* Start Excerpted data *
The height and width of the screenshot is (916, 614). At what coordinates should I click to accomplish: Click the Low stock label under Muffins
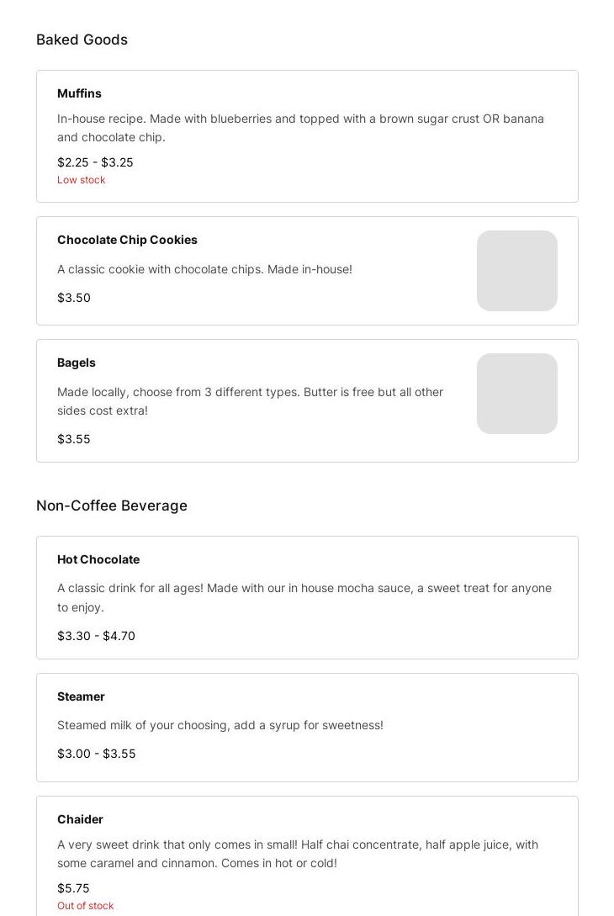tap(82, 180)
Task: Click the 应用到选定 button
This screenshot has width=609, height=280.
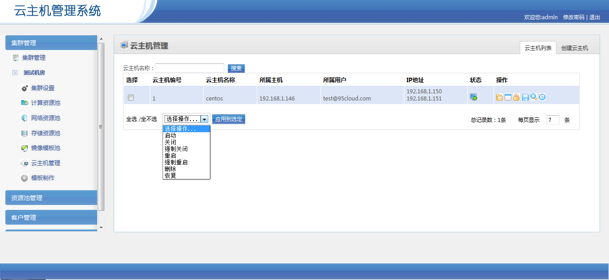Action: point(229,119)
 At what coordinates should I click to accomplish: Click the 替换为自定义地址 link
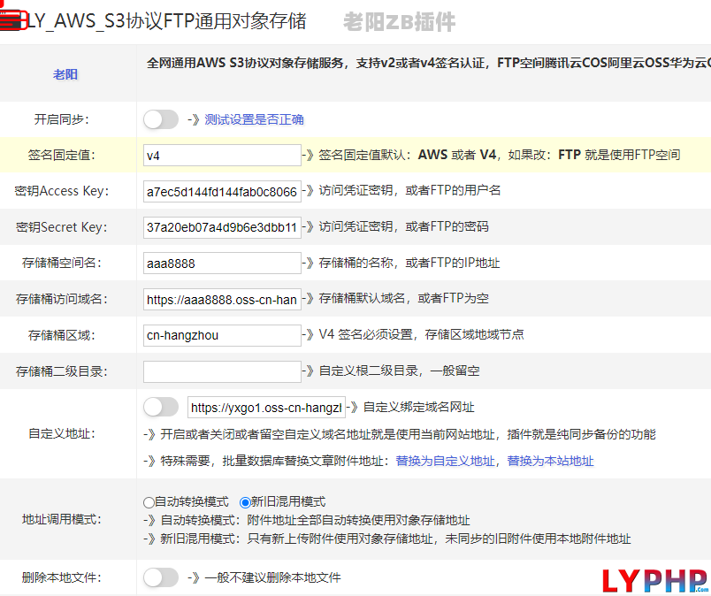[x=445, y=461]
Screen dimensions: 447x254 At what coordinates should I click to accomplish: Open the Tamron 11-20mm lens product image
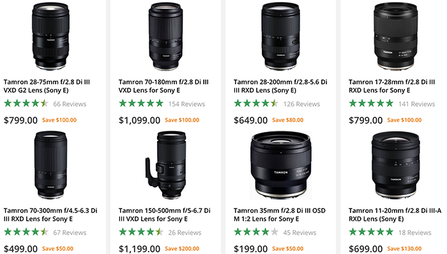[x=396, y=165]
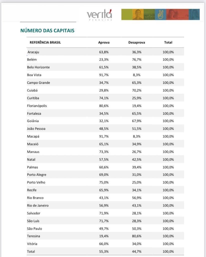206x257 pixels.
Task: Click the Total column header
Action: point(168,42)
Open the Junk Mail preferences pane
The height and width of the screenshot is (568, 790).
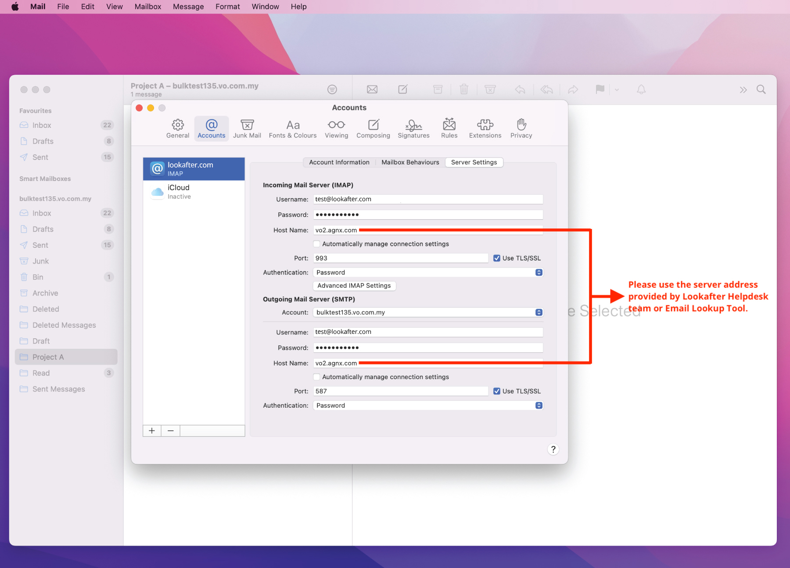click(247, 129)
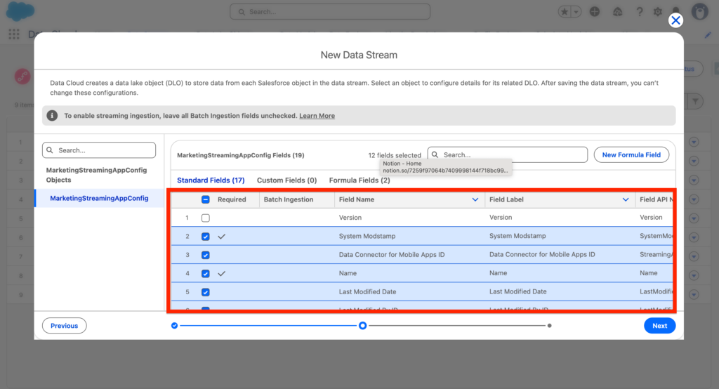Expand the favorites list dropdown arrow
Viewport: 719px width, 389px height.
(576, 12)
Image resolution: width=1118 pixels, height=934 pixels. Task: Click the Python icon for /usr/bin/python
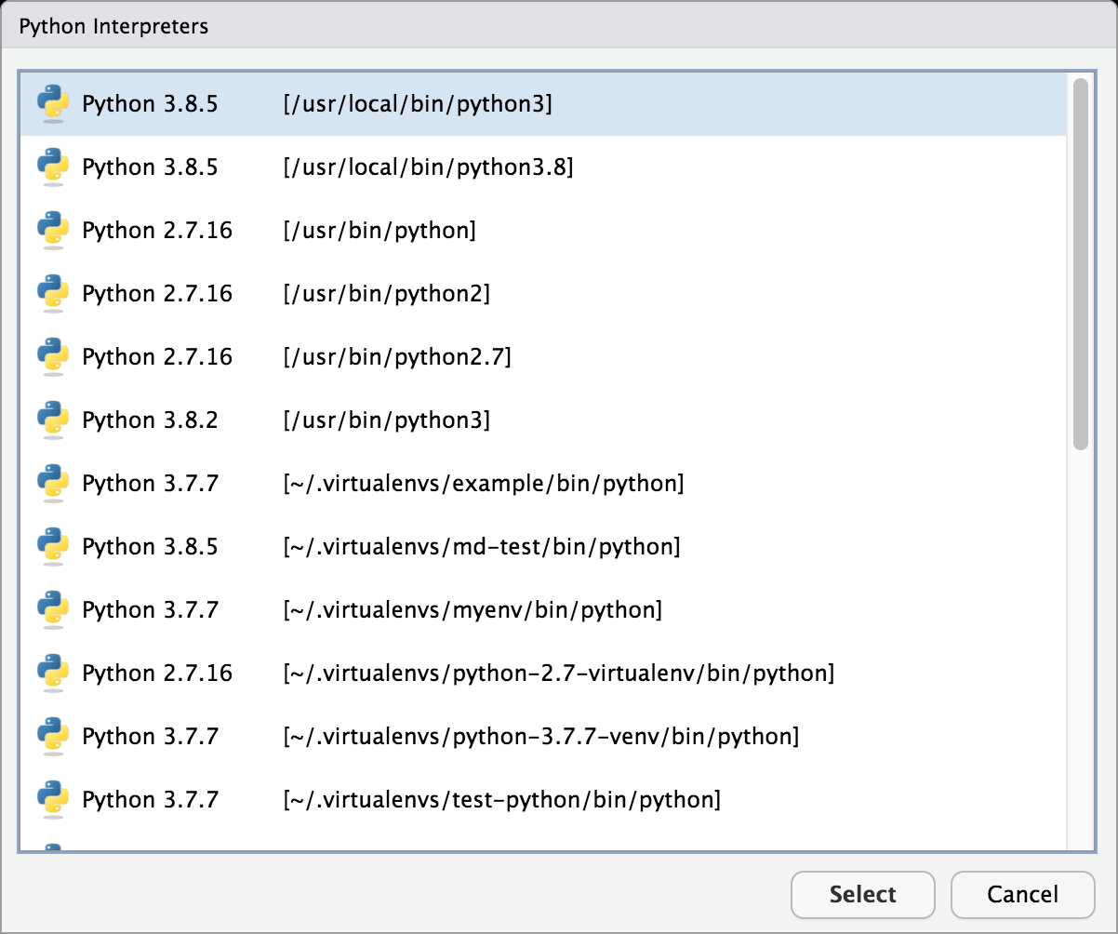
* End Excerpted data *
Aim:
Copy out every one of the items above word for word, leaving out the pictures.

Solved problem:
The height and width of the screenshot is (916, 614). At what coordinates should I click to accomplish: Click the Low stock label under Muffins
tap(82, 180)
Task: Click the 应用到选定 button
This screenshot has width=609, height=280.
Action: point(229,119)
 At what coordinates should I click to accomplish: Click the 替换为自定义地址 link
[x=445, y=461]
Screen dimensions: 447x254 At what coordinates should I click to accomplish: Open the Tamron 11-20mm lens product image
[x=396, y=165]
206x257 pixels.
Task: Click the Total column header
Action: point(168,42)
Open the Junk Mail preferences pane
The height and width of the screenshot is (568, 790).
click(247, 129)
Expand the favorites list dropdown arrow
Viewport: 719px width, 389px height.
(576, 12)
Image resolution: width=1118 pixels, height=934 pixels. Task: Click the Python icon for /usr/bin/python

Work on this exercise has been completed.